Making New Connections: LLMs as Puzzle Generators for The New York Times' Connections Word Game
Tim Merino, Sam Earle, Ryan Sudhakaran, Shyam Sudhakaran, Julian Togelius
TL;DR
The paper demonstrates that large language models, when guided by Tree-of-Thought–inspired prompting and embedding-based difficulty assessment, can generate diverse and challenging Connections puzzles comparable to NYT puzzles in user perception. The authors implement a three-component pipeline (puzzle creator/editor/evaluator) and explore two difficulty-enhancing strategies—intentional overlap and false groups—evaluating via a human study against real puzzles. Results show AI-generated puzzles can rival human-authored ones on several metrics, though certain strategies increase difficulty and decrease solve rates, highlighting design considerations for PCG in word games. This work suggests LLM-driven puzzle generation can augment design workflows and inspire broader applications in procedural content generation for semantic clustering games, with potential for human-in-the-loop refinement and extension to other domains.
Abstract
The Connections puzzle is a word association game published daily by The New York Times (NYT). In this game, players are asked to find groups of four words that are connected by a common theme. While solving a given Connections puzzle requires both semantic knowledge and abstract reasoning, generating novel puzzles additionally requires a form of metacognition: generators must be able to accurately model the downstream reasoning of potential solvers.
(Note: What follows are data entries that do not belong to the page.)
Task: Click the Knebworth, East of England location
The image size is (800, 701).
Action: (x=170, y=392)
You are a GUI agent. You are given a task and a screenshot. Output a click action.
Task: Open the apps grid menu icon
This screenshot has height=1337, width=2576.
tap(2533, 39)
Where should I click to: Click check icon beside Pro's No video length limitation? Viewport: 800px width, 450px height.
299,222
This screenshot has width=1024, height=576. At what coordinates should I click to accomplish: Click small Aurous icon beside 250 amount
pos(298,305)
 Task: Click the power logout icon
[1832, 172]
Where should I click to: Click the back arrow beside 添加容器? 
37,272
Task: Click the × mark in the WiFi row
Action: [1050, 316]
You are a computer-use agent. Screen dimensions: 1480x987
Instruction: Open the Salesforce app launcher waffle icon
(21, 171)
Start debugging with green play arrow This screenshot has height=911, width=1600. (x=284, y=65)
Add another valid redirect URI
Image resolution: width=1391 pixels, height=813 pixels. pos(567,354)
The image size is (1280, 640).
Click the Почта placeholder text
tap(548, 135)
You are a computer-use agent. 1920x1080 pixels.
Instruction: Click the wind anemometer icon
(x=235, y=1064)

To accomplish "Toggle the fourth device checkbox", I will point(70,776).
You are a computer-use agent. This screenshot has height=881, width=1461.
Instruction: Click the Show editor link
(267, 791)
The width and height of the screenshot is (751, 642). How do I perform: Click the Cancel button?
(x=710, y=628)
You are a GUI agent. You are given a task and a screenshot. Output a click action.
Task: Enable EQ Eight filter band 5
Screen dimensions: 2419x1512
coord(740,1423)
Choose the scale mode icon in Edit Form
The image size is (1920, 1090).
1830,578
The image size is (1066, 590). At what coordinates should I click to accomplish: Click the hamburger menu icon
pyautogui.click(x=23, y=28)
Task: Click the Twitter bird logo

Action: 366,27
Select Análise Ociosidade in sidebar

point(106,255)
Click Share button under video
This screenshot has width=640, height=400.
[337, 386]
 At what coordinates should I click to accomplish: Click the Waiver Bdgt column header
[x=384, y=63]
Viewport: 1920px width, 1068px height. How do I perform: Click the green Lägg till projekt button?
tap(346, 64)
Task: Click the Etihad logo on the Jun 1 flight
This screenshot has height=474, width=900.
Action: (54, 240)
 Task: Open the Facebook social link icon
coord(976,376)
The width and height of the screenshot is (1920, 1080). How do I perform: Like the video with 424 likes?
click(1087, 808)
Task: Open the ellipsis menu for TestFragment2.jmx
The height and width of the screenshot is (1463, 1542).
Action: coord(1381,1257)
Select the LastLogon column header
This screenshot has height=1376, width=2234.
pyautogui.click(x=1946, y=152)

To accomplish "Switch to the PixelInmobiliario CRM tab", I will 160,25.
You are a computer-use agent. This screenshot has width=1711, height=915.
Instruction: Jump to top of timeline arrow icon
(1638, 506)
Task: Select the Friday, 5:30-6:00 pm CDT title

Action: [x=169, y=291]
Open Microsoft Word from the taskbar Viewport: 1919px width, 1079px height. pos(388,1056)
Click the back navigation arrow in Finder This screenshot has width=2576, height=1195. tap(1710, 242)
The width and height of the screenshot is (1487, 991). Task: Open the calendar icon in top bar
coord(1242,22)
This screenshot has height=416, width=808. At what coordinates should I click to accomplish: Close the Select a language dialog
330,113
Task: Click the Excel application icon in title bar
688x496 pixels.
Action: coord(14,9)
In this paper, we investigate the ability of the GPT family of Large Language Models (LLMs) to generate challenging and creative word games for human players. We start with an analysis of the word game Connections and the unique challenges it poses as a Procedural Content Generation (PCG) domain. We then propose a method for generating Connections puzzles using LLMs by adapting a Tree of Thoughts (ToT) prompting approach. We evaluate this method by conducting a user study, asking human players to compare AI-generated puzzles against published Connections puzzles. Our findings show that LLMs are capable puzzle creators, and can generate diverse sets of enjoyable, challenging, and creative Connections puzzles as judged by human users.